The demo quickly turned ugly with hotheaded activists screaming all 
kinds of abuse and eventually the police had to escort a white-faced Clegg to 
safety before the confrontation turned violent.

The Yorkshire Post says: Democracy is under attack – vile Brexit abuse must stop

Back in the newsroom one of the student reporters – a young lady from China – was shaking in shock.

“They can’t say those things, can 
they?” she asked me. “He’s the Deputy Prime Minister! What will happen to them?”

The answer, of course, was “nothing” but in turn I asked her what would happen if a similar thing took place in China.

I already knew the answer: arrest and imprisonment, certainly; torture, most likely; and execution, quite possibly.

This incident came to mind when reading about the latest controversy this week when Conservative Remainer MP Anna Soubry was roundly abused by a small group of protesters in Westminster.

Such aggressive and thuggish behaviour is undoubtedly vile and stupid and it has been rightly condemned.

But I am immensely glad I live in a country where ordinary people can 
shout insults at their elected representatives without fear of the consequences.

It is far better to have a society where the political elite live in fear of the people, rather than a society – such as, for example China – where the people live in fear of the political elite.

There is no doubt that there has been a coarsening in public discourse over recent years – but I am afraid people like Soubry have to take their share of the blame for that.

Soubry, like many of her fellow Remainers, has been known to accuse people who disagree with her on Brexit 
of being racists and fascists – but now 
the boot is on the other foot and she clutches her pearls and calls for the smelling salts.

Perhaps if you can’t take it, you shouldn’t dish it out in the first place?

Soubry is not alone.

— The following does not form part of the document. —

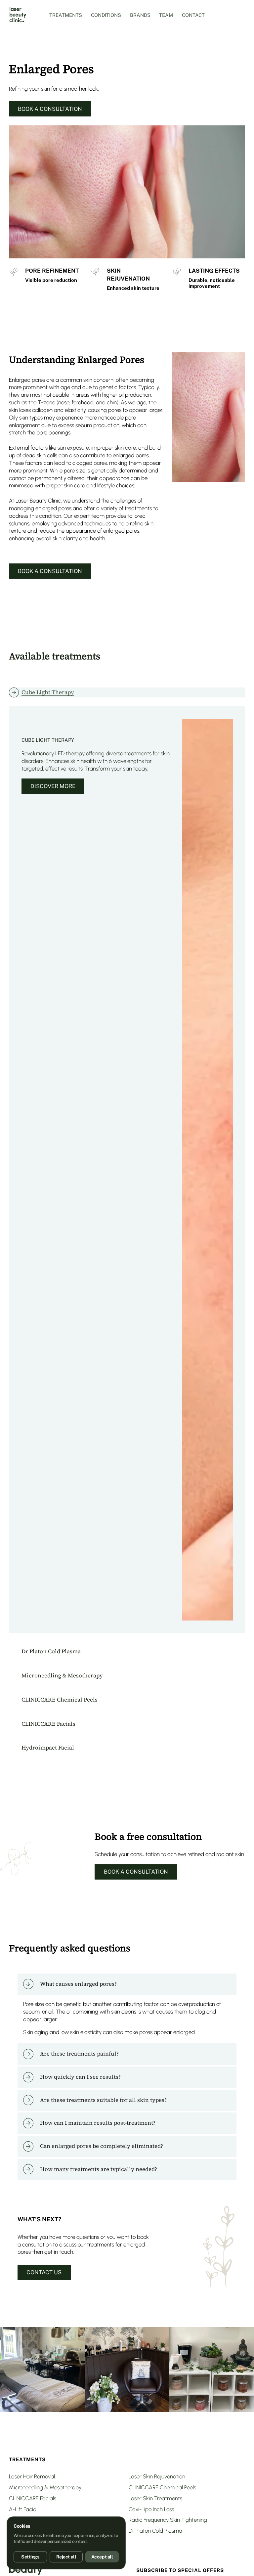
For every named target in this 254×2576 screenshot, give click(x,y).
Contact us (44, 2272)
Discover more (52, 786)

In fact hardly a week goes by without the 17.4 million people who voted for Brexit being labelled as fascists, Nazis, racist and bigots. For example, Justin Welby, the Archbishop of Canterbury, decried Brexit as being in the “fascist tradition of politics”.

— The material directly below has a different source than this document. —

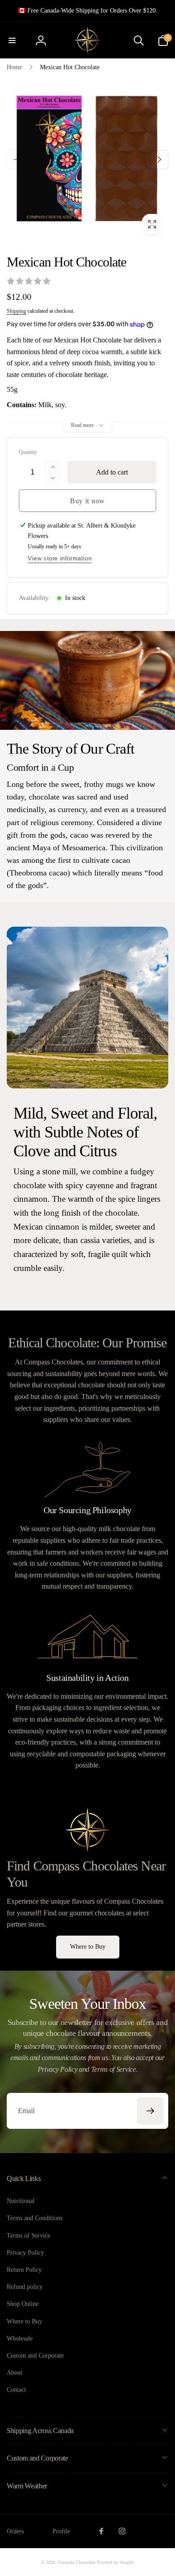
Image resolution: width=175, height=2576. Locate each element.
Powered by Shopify (115, 2562)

All because we want to restore the UK as an independent self-governing democracy!

We are constantly told we are thick, easily duped, didn’t know what we were voting for (we did!) and – the worst insult in the Remainer armoury – Northerners.

Guilty as charged on the last count, but as for the rest, it is water off a duck’s back as far as I am concerned. I reason that if Remainers are unable to articulate a persuasive argument and have to resort to low abuse instead, then the case for staying in the EU must be weaker than I imagined.

Predictably, now Remainers are experiencing a taste of the medicine they have been dishing out for two years there are calls for the police to clamp down on protests.

This would be a big mistake. Chanting “Soubry is a Nazi” may be wrong and stupid, but it isn’t against the law and neither should it be. It is free speech.

I add my voice for a call for a return to civility in public debate and a general cooling down of the political temperature. We owe it to the memory of Jo Cox, the Yorkshire MP murdered by an actual fascist, not to stir up hatred and violence.

We should be able to exchange strongly-held views in a mutually respectful way without resorting to insults and, of course, MPs and journalists should be able to go about their business without threats and intimidation.

A good start would be for people on both sides to drop the preposterous 
Nazi comparisons and stop calling 
each other racists and fascists unless there is clear evidence these charges are true.

I’d like to think these things will happen, but I fear if a Remainer Parliament succeeds in thwarting the will of the people and stealing Brexit, then the anger we have witnessed this week will only intensify.